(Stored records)
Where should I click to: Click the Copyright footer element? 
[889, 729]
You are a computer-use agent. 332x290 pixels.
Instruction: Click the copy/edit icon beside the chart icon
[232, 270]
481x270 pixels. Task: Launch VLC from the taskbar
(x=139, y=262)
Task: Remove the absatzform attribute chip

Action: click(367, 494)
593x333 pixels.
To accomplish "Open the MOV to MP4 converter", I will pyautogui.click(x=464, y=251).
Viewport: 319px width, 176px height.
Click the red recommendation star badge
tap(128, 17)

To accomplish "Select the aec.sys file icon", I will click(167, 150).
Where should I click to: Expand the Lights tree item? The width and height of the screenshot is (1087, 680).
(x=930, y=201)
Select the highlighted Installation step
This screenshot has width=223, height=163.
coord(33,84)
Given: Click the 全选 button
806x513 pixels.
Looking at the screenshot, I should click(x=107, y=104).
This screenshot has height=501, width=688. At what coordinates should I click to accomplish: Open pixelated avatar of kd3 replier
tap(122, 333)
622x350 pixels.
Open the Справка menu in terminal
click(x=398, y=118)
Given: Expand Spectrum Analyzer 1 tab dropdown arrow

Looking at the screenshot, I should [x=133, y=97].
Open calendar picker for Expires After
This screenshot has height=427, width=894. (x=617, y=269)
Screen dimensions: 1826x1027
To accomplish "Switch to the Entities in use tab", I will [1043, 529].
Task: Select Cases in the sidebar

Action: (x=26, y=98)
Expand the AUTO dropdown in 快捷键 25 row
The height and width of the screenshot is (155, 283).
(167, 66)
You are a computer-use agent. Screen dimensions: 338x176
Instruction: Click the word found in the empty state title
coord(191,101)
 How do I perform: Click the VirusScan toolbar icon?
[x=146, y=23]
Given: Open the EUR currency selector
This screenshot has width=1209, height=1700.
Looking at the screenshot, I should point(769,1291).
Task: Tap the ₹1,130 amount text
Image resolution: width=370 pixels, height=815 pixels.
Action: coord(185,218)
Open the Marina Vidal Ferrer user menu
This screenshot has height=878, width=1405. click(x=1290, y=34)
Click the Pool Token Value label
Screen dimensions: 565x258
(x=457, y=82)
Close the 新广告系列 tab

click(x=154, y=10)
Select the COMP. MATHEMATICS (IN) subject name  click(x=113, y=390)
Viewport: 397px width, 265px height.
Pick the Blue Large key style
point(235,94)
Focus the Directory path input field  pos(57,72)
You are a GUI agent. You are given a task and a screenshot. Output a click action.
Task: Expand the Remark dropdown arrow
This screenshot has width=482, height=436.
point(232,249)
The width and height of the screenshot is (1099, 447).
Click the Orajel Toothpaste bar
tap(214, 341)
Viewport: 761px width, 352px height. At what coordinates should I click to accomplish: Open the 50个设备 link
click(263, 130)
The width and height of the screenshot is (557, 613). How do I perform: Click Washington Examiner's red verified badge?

### WORK REQUIRED
Looking at the entries above, determine how many lines contain the word "will" and state only that number.

### SOLUTION TO THIS TASK
3